Jiro is portrayed with a kind of naiveté: seemingly oblivious to anything around him that doesn’t involve airplanes, he finds design ideas wherever he looks, such as in the perfect curvature of the bones of the fish he’s eating for lunch.
To help portray this unique personality, Miyazaki made the unique decision to cast as Jiro not a professional voice actor, but longtime friend Evangelion director Hideaki Anno.
It’s a bit of a shock when Anno’s voice first appears: he’s so clearly not a voice actor, it’s jarring to hear him perform alongside more standard-sounding voice types. But it’s ultimately an ingenious bit of casting: Jiro sounds, appropriately, like he’s a bit different from everyone else.
The real life of Jiro Horikoshi was only half of the inspiration for the film, the other half a 1937 novella that also gives the film its name. It’s the story of two lovers torn apart by the woman’s onset of tuberculosis. In the film, the young woman, who’s name is Naoko, is the one thing able to tear Jiro away from his drafting table. The romance adds humanity and depth to the film, and helps counterbalance the main narrative.

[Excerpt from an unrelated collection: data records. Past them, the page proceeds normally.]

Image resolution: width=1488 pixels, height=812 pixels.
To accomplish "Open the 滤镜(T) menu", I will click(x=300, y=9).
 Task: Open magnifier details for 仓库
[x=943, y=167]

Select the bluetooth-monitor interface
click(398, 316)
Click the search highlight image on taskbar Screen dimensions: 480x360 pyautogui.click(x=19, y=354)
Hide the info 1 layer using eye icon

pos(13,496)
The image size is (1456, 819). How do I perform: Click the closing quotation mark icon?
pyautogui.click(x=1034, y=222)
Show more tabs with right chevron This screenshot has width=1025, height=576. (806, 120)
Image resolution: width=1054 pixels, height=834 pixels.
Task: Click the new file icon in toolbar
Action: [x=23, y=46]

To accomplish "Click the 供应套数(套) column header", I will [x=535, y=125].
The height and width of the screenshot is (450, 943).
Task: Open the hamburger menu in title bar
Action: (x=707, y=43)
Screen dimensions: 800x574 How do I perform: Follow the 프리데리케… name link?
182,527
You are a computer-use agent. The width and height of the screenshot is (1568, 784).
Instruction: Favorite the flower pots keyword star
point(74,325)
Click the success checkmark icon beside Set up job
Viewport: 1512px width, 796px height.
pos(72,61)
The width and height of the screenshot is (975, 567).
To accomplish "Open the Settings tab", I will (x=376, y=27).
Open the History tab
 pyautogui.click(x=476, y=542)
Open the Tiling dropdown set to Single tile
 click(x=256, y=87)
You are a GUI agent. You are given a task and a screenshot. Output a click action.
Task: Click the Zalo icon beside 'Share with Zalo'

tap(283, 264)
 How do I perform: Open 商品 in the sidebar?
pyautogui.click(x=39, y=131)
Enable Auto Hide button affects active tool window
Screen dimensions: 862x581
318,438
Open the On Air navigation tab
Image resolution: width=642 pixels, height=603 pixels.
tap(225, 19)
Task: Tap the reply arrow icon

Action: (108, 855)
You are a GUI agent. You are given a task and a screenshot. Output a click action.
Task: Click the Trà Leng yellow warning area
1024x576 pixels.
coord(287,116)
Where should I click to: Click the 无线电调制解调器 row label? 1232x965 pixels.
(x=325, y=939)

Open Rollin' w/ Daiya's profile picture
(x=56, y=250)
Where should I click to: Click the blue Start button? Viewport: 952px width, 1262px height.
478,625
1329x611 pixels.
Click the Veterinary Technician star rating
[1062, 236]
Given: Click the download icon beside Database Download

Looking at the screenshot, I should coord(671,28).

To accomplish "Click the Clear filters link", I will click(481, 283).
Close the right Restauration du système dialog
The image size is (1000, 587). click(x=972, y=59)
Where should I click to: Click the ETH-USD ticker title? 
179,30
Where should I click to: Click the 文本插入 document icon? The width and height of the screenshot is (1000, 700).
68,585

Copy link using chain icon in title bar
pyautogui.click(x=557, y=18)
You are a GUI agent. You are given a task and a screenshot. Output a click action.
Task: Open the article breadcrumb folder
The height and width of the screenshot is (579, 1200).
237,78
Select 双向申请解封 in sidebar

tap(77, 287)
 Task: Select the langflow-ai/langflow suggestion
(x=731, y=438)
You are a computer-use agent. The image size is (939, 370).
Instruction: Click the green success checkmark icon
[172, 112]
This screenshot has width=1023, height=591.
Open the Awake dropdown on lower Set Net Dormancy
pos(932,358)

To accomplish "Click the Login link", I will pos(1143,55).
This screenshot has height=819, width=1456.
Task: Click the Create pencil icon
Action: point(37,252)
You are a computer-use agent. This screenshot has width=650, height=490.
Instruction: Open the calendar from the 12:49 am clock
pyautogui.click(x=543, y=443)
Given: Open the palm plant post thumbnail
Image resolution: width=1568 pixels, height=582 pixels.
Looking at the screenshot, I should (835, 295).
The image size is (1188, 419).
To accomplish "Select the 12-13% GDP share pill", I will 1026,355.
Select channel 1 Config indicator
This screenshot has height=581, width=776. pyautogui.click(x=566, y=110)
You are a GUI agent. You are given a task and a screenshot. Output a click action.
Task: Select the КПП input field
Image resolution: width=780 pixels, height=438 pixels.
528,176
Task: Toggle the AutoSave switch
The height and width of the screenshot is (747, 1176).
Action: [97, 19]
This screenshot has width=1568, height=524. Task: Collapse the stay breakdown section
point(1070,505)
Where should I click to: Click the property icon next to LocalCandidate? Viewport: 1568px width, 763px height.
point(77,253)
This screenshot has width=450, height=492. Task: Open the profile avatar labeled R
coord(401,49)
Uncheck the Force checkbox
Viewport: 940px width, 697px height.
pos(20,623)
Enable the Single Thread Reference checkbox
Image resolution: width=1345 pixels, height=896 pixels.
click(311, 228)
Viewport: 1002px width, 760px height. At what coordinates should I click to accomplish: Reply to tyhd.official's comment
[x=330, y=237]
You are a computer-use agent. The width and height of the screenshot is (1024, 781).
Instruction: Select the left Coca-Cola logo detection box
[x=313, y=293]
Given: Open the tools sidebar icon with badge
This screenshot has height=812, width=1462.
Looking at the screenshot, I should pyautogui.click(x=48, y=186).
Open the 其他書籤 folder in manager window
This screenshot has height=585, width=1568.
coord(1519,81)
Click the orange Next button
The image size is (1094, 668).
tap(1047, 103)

As much a biography of a single man, The Wind Rises, which plays out over several decades, is a portrait of Japan from the early 1910s to the lead-up to the war with China, and eventually, the U.S. Jiro is swept up in historical events, like the Great Kanto Earthquake of 1923, which may be one of the more chilling scenes Miyazaki has ever put to film.
But it’s clear Miyazaki also has a lot of fondness for the pre-war era of Japanese history, when men wore hats as a rule, locomotives were powered by steam, and great cities like Tokyo and Nagoya were still traversable by river. And, of course, there are the airplanes. It’s a beautifully animated film; nothing less than we expect from Ghibli at their best. Same goes for the excellent Joe Hisaishi score, which has a very European feel.
Miyazaki films will always bear the weight of expectation, and it’s impossible not to compare his current work with his classics. But The Wind Rises fares well under even under those lofty expectations, and is well worth the wait.